What is asked =>
Render every line of the rows below as a JSON list of strings, one string per line, leaving out blank lines.

Rows for pointing to text and elements =>

= = = =

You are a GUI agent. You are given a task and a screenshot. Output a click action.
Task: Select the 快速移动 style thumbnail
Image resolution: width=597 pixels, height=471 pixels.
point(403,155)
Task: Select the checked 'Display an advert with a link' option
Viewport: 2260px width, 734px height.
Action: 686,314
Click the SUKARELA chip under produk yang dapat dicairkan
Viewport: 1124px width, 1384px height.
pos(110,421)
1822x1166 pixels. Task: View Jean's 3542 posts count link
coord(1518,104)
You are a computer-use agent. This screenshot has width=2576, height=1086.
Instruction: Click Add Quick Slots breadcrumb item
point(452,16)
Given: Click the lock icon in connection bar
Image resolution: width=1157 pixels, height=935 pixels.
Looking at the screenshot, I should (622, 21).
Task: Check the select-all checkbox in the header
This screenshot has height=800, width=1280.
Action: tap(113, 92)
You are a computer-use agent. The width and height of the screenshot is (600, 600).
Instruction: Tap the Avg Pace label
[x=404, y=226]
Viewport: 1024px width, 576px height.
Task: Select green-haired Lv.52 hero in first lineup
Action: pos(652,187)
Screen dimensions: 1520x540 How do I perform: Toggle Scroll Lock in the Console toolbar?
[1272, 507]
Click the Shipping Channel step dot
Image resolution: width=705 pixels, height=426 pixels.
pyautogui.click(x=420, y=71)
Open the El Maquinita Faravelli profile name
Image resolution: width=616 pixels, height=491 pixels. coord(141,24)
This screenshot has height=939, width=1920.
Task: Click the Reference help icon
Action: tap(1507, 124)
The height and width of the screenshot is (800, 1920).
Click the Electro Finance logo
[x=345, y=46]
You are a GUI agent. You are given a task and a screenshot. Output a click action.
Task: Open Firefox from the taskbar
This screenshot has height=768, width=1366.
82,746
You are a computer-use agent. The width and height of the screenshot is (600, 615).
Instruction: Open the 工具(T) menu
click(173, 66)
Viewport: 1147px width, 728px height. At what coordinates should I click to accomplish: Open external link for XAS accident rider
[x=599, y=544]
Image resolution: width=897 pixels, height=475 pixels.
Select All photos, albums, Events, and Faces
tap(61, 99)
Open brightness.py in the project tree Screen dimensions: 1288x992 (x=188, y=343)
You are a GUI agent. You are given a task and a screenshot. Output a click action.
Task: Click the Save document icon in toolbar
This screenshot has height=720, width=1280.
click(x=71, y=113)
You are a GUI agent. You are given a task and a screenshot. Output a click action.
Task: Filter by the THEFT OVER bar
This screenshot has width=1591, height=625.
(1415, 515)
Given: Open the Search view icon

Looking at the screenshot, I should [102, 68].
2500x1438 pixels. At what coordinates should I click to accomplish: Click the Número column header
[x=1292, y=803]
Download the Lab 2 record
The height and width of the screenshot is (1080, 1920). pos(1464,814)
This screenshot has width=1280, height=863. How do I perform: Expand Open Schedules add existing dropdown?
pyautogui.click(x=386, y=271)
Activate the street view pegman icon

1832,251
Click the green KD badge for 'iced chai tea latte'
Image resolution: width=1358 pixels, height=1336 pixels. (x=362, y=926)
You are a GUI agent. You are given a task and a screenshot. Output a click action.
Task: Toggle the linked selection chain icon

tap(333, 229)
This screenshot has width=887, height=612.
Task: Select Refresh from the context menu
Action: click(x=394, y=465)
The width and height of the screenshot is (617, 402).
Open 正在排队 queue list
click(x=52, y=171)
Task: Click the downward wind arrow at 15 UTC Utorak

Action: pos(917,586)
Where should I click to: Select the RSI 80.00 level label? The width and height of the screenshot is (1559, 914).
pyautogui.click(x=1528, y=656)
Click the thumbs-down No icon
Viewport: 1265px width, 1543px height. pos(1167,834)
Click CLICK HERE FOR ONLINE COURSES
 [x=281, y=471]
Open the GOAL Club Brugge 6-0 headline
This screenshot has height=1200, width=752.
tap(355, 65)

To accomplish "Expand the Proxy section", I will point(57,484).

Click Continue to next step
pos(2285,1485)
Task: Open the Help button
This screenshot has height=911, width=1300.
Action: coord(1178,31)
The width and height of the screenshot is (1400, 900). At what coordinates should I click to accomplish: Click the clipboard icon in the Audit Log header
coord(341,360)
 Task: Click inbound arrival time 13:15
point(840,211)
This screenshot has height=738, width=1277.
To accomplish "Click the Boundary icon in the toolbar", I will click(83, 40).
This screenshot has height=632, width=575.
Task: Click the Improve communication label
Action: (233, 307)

= = = =

Response for this exercise =>
[
  "You are a GUI agent. You are given a task and a screenshot. Output a click action.",
  "Task: Select the 快速移动 style thumbnail",
  "Image resolution: width=597 pixels, height=471 pixels.",
  "point(403,155)",
  "Task: Select the checked 'Display an advert with a link' option",
  "Viewport: 2260px width, 734px height.",
  "Action: 686,314",
  "Click the SUKARELA chip under produk yang dapat dicairkan",
  "Viewport: 1124px width, 1384px height.",
  "pos(110,421)",
  "1822x1166 pixels. Task: View Jean's 3542 posts count link",
  "coord(1518,104)",
  "You are a computer-use agent. This screenshot has width=2576, height=1086.",
  "Instruction: Click Add Quick Slots breadcrumb item",
  "point(452,16)",
  "Given: Click the lock icon in connection bar",
  "Image resolution: width=1157 pixels, height=935 pixels.",
  "Looking at the screenshot, I should (622, 21).",
  "Task: Check the select-all checkbox in the header",
  "This screenshot has height=800, width=1280.",
  "Action: tap(113, 92)",
  "You are a computer-use agent. The width and height of the screenshot is (600, 600).",
  "Instruction: Tap the Avg Pace label",
  "[x=404, y=226]",
  "Viewport: 1024px width, 576px height.",
  "Task: Select green-haired Lv.52 hero in first lineup",
  "Action: pos(652,187)",
  "Screen dimensions: 1520x540 How do I perform: Toggle Scroll Lock in the Console toolbar?",
  "[1272, 507]",
  "Click the Shipping Channel step dot",
  "Image resolution: width=705 pixels, height=426 pixels.",
  "pyautogui.click(x=420, y=71)",
  "Open the El Maquinita Faravelli profile name",
  "Image resolution: width=616 pixels, height=491 pixels. coord(141,24)",
  "This screenshot has height=939, width=1920.",
  "Task: Click the Reference help icon",
  "Action: tap(1507, 124)",
  "The height and width of the screenshot is (800, 1920).",
  "Click the Electro Finance logo",
  "[x=345, y=46]",
  "You are a GUI agent. You are given a task and a screenshot. Output a click action.",
  "Task: Open Firefox from the taskbar",
  "This screenshot has height=768, width=1366.",
  "82,746",
  "You are a computer-use agent. The width and height of the screenshot is (600, 615).",
  "Instruction: Open the 工具(T) menu",
  "click(173, 66)",
  "Viewport: 1147px width, 728px height. At what coordinates should I click to accomplish: Open external link for XAS accident rider",
  "[x=599, y=544]",
  "Image resolution: width=897 pixels, height=475 pixels.",
  "Select All photos, albums, Events, and Faces",
  "tap(61, 99)",
  "Open brightness.py in the project tree Screen dimensions: 1288x992 (x=188, y=343)",
  "You are a GUI agent. You are given a task and a screenshot. Output a click action.",
  "Task: Click the Save document icon in toolbar",
  "This screenshot has height=720, width=1280.",
  "click(x=71, y=113)",
  "You are a GUI agent. You are given a task and a screenshot. Output a click action.",
  "Task: Filter by the THEFT OVER bar",
  "This screenshot has width=1591, height=625.",
  "(1415, 515)",
  "Given: Open the Search view icon",
  "Looking at the screenshot, I should [102, 68].",
  "2500x1438 pixels. At what coordinates should I click to accomplish: Click the Número column header",
  "[x=1292, y=803]",
  "Download the Lab 2 record",
  "The height and width of the screenshot is (1080, 1920). pos(1464,814)",
  "This screenshot has width=1280, height=863. How do I perform: Expand Open Schedules add existing dropdown?",
  "pyautogui.click(x=386, y=271)",
  "Activate the street view pegman icon",
  "1832,251",
  "Click the green KD badge for 'iced chai tea latte'",
  "Image resolution: width=1358 pixels, height=1336 pixels. (x=362, y=926)",
  "You are a GUI agent. You are given a task and a screenshot. Output a click action.",
  "Task: Toggle the linked selection chain icon",
  "tap(333, 229)",
  "This screenshot has width=887, height=612.",
  "Task: Select Refresh from the context menu",
  "Action: click(x=394, y=465)",
  "The width and height of the screenshot is (617, 402).",
  "Open 正在排队 queue list",
  "click(x=52, y=171)",
  "Task: Click the downward wind arrow at 15 UTC Utorak",
  "Action: pos(917,586)",
  "Where should I click to: Select the RSI 80.00 level label? The width and height of the screenshot is (1559, 914).",
  "pyautogui.click(x=1528, y=656)",
  "Click the thumbs-down No icon",
  "Viewport: 1265px width, 1543px height. pos(1167,834)",
  "Click CLICK HERE FOR ONLINE COURSES",
  " [x=281, y=471]",
  "Open the GOAL Club Brugge 6-0 headline",
  "This screenshot has height=1200, width=752.",
  "tap(355, 65)",
  "To accomplish \"Expand the Proxy section\", I will point(57,484).",
  "Click Continue to next step",
  "pos(2285,1485)",
  "Task: Open the Help button",
  "This screenshot has height=911, width=1300.",
  "Action: coord(1178,31)",
  "The width and height of the screenshot is (1400, 900). At what coordinates should I click to accomplish: Click the clipboard icon in the Audit Log header",
  "coord(341,360)",
  " Task: Click inbound arrival time 13:15",
  "point(840,211)",
  "This screenshot has height=738, width=1277.",
  "To accomplish \"Click the Boundary icon in the toolbar\", I will click(83, 40).",
  "This screenshot has height=632, width=575.",
  "Task: Click the Improve communication label",
  "Action: (233, 307)"
]